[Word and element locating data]
◆ ◆ ◆ ◆ ◆ ◆ ◆
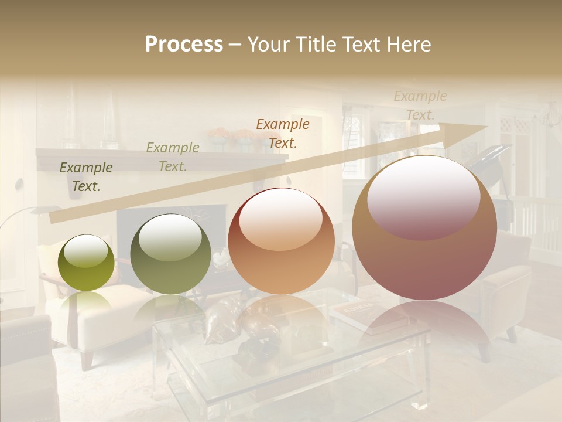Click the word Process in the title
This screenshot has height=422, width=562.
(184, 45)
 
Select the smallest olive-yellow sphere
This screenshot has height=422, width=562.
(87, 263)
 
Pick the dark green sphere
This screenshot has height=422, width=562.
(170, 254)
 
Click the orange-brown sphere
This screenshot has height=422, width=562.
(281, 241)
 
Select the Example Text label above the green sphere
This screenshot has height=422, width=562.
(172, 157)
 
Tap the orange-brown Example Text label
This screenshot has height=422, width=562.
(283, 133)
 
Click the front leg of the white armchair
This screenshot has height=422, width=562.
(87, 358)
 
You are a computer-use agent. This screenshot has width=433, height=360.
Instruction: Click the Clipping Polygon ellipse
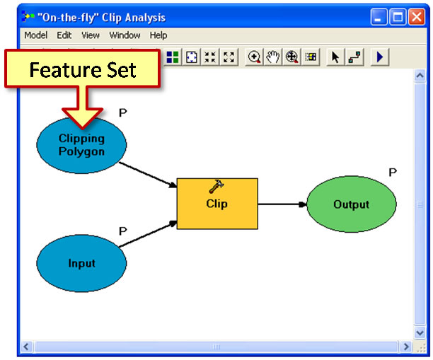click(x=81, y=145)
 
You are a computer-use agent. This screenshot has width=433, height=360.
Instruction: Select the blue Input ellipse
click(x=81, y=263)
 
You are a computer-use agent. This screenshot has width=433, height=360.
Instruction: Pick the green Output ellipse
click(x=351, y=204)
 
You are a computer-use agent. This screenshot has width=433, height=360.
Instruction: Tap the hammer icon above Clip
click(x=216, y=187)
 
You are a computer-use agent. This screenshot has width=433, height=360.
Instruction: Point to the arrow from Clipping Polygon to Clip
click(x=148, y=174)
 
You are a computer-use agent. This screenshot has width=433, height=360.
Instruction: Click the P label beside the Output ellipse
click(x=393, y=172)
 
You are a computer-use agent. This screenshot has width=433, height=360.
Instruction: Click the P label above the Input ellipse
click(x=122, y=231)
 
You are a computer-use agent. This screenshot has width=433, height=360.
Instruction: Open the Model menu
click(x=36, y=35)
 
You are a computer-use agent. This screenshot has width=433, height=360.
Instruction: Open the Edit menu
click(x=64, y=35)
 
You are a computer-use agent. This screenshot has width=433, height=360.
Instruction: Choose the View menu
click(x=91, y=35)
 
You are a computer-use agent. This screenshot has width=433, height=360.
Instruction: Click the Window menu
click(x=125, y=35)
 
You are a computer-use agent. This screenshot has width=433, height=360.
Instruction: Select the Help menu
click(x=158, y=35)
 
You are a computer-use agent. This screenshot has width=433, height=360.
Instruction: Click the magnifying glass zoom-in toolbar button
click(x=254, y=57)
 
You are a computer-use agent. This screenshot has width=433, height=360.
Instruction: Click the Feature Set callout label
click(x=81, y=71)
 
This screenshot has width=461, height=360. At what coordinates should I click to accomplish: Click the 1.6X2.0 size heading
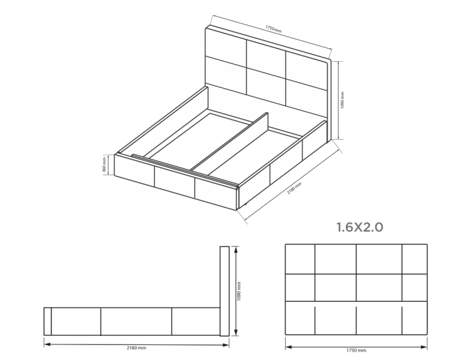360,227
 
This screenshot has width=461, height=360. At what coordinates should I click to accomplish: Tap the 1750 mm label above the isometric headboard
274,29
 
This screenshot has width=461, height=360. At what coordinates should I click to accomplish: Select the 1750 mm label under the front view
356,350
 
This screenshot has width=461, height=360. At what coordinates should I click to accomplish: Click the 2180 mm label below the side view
◆ ◆ ◆ ◆ ◆ ◆ ◆
# [GIVEN EXERCISE]
Reproduce every one of the rows above without changing anything, leaving out the pictures.

# [PROBLEM SOLUTION]
Click the word Process in the title
This screenshot has height=422, width=562.
(184, 45)
 
Select the smallest olive-yellow sphere
This screenshot has height=422, width=562.
(87, 263)
 
Pick the dark green sphere
This screenshot has height=422, width=562.
(170, 254)
 
Click the orange-brown sphere
This screenshot has height=422, width=562.
(281, 241)
 
Select the Example Text label above the green sphere
This screenshot has height=422, width=562.
(172, 157)
 
Tap the orange-brown Example Text label
This screenshot has height=422, width=562.
(283, 133)
 
Click the front leg of the white armchair
This screenshot has height=422, width=562.
(87, 358)
 
You are a computer-use agent. This screenshot has width=433, height=360.
Instruction: Click the Clipping Polygon ellipse
click(x=81, y=145)
 
You are a computer-use agent. This screenshot has width=433, height=360.
Instruction: Select the blue Input ellipse
click(x=81, y=263)
 
You are a computer-use agent. This screenshot has width=433, height=360.
Instruction: Pick the green Output ellipse
click(x=351, y=204)
 
You are a computer-use agent. This screenshot has width=433, height=360.
Instruction: Tap the hammer icon above Clip
click(x=216, y=187)
 
You are a computer-use agent. This screenshot has width=433, height=360.
Instruction: Point to the arrow from Clipping Polygon to Clip
click(x=148, y=174)
 
You are a computer-use agent. This screenshot has width=433, height=360.
Instruction: Click the P label beside the Output ellipse
click(x=393, y=172)
 
You are a computer-use agent. This screenshot has width=433, height=360.
Instruction: Click the P label above the Input ellipse
click(x=122, y=231)
 
You are a computer-use agent. This screenshot has width=433, height=360.
Instruction: Open the Model menu
click(x=36, y=35)
 
You are a computer-use agent. This screenshot has width=433, height=360.
Instruction: Open the Edit menu
click(x=64, y=35)
 
You are a computer-use agent. This screenshot has width=433, height=360.
Instruction: Choose the View menu
click(x=91, y=35)
 
You are a computer-use agent. This screenshot has width=433, height=360.
Instruction: Click the Window menu
click(x=125, y=35)
 
You are a computer-use agent. This screenshot has width=433, height=360.
Instruction: Select the Help menu
click(x=158, y=35)
 
You are a computer-use agent. This screenshot has width=433, height=360.
Instruction: Click the magnifying glass zoom-in toolbar button
click(x=254, y=57)
 
You are a computer-use agent. This screenshot has width=433, height=360.
Instruction: Click the Feature Set callout label
click(x=81, y=71)
 
This screenshot has width=461, height=360. At what coordinates should I click to accomplish: Click the 1.6X2.0 size heading
360,227
 
This screenshot has width=461, height=360. At what coordinates should I click to accomplish: Tap the 1750 mm label above the isometric headboard
274,29
 
This screenshot has width=461, height=360. At what coordinates should I click to accomplish: Select the 1750 mm label under the front view
356,350
 
This screenshot has width=461, height=360. At what coordinates should I click to accomplish: Click the 2180 mm label below the side view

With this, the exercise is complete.